* _ACTIVITY A_:
Answer these questions from the article on Hefce's next chief executive:
(i) What did Sir Alan Langlands head between 1994 and 2000?
(ii) Which university will David Eastwood join, and in what role?
(iii) Who replaced David Young?
* _ACTIVITY B_: Reproduce the part of the article on Hefce's next chief executive starting at "He is chairman" and ending at "genetic epidemiology study.", substituting "chair" for "chairman".
* _ACTIVITY C_:
For each statement, answer yes or no according to the article on Hefce's next chief executive, and quote the words that decide it:
(i) David Eastwood joined Hefce on a six-year contract.
(ii) Sir Alan agreed to give interviews before taking up the post.
(iii) Liz Beaty joined the University of Cumbria in March.

(PROVIDED TEXT begins)

A vice-chancellor with experience as a high-level civil servant is to be the next chief executive of the Higher Education Funding Council for England (Hefce) - a job one sector leader described this week as a "poisoned chalice".
Sir Alan Langlands, vice-chancellor and principal of the University of Dundee, headed the National Health Service in England between 1994 and 2000.
His appointment follows a series of notable departures from Hefce.
David Eastwood, the current chief executive, announced that he was stepping down in June, less than three years after he joined the council on a six-year contract. He will join the University of Birmingham as vice-chancellor in April next year, when Sir Alan will take over at Hefce.
Professor Eastwood's decision to leave prematurely followed the departure of Hefce's chairman after six years in the job.
David Young, who started in 2001, was replaced by Tim Melville-Ross in January.
Hefce's director for research, innovation and skills, Rama Thirunamachandran, also resigned in March this year. He left to become deputy vice-chancellor at Keele University.
Liz Beaty, director for teaching and learning, was another to depart when she joined the University of Cumbria in February.
Alice Hynes, chief executive of GuildHE, said: "I think (the chief executive post) is a poisoned chalice, and we are glad it is someone from within the sector who has taken it up. It is a really difficult job, and it will be an even more difficult job in the future."
Sir Alan has declined to give interviews before he takes up the post, but he was hailed by Mr Melville-Ross as "a strategic leader with immense experience of developing public policy".
"He has an impressive track record of achievement and trust acknowledged at the highest levels of Government and by peers in the public sector, higher education and the private sector," he said.
Sir Alan is a science graduate of the University of Glasgow and a fellow of the Royal Society of Edinburgh. He also holds a number of honorary fellowships.
He is chairman of UK Biobank, a joint charity venture of the Wellcome Trust and the Medical Research Council set up to oversee a major genetic epidemiology study.
In a statement, he says: "The funding council's aims of enhancing excellence in education and research while widening participation and knowledge transfer have never been more important, and I look forward to building on Hefce's many successes."

(PROVIDED TEXT ends)
(DATASET EXTRACT begins)

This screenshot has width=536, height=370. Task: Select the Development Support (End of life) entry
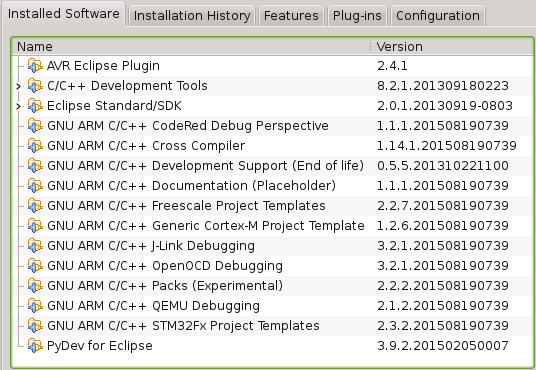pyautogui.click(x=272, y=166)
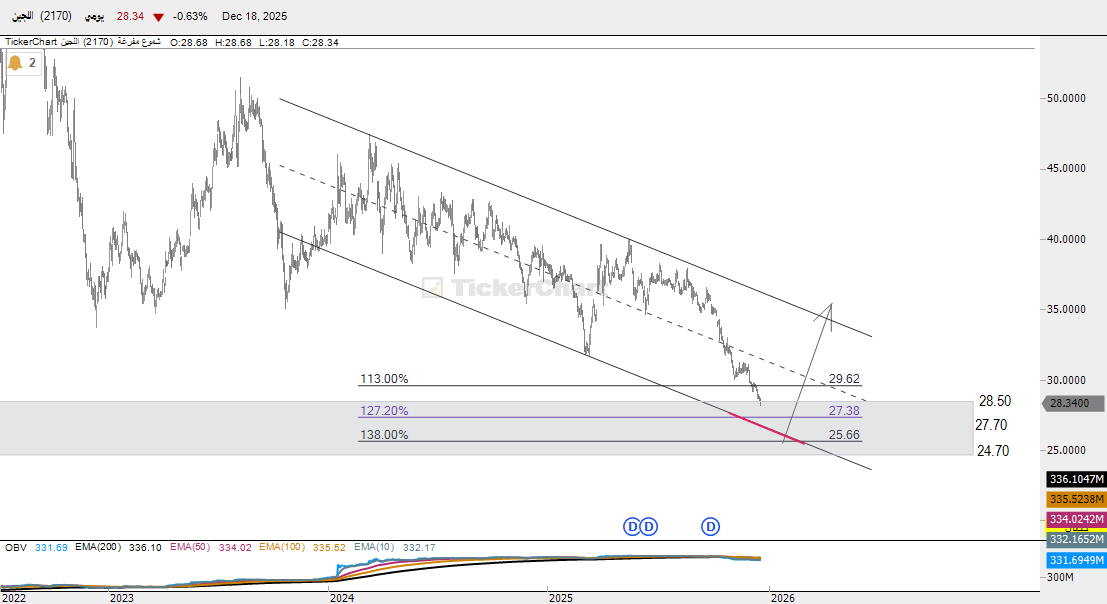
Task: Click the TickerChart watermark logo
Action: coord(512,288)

(DATASET EXTRACT ends)
(DATASET EXTRACT begins)

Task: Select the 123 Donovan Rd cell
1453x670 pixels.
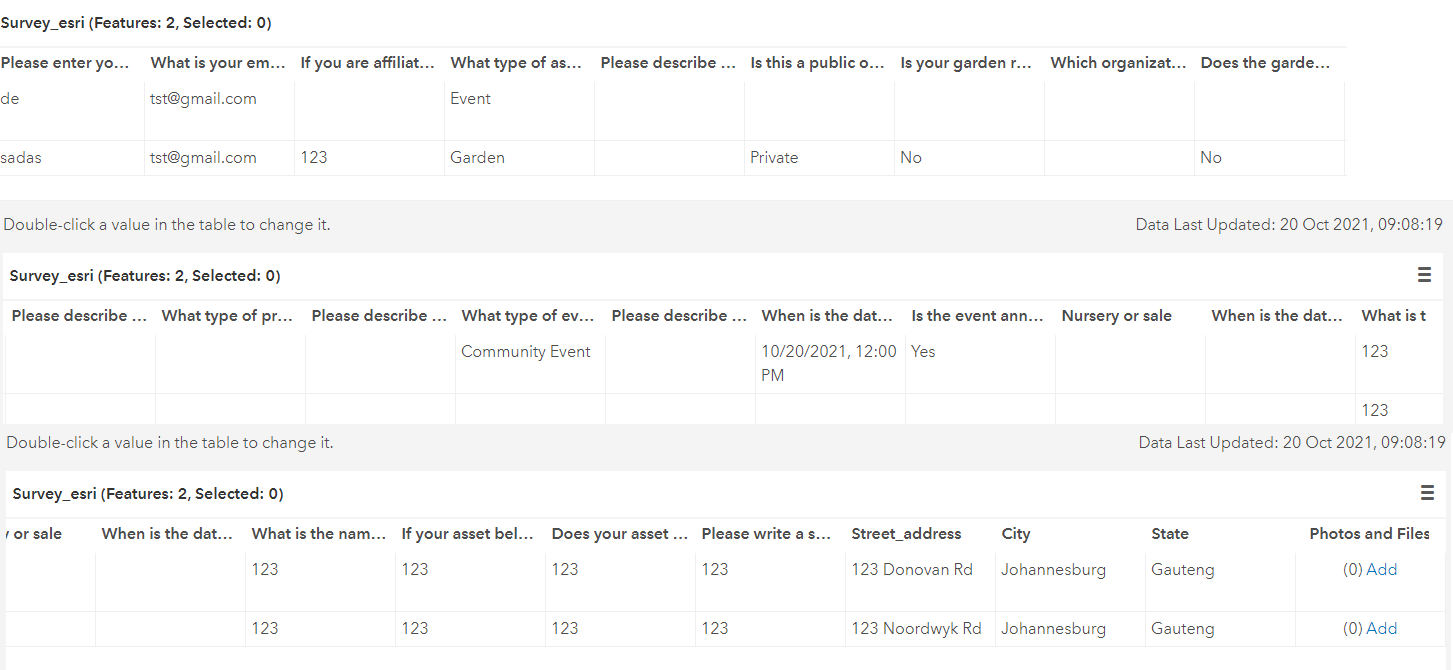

(DATASET EXTRACT ends)

* _OUTPUT A_:
(i) The National Health Service in England.
(ii) The University of Birmingham, as vice-chancellor.
(iii) Tim Melville-Ross.

* _OUTPUT B_:
He is chair of UK Biobank, a joint charity venture of the Wellcome Trust and the Medical Research Council set up to oversee a major genetic epidemiology study.

* _OUTPUT C_:
(i) Yes: "he joined the council on a six-year contract"
(ii) No: "Sir Alan has declined to give interviews before he takes up the post"
(iii) No: "when she joined the University of Cumbria in February"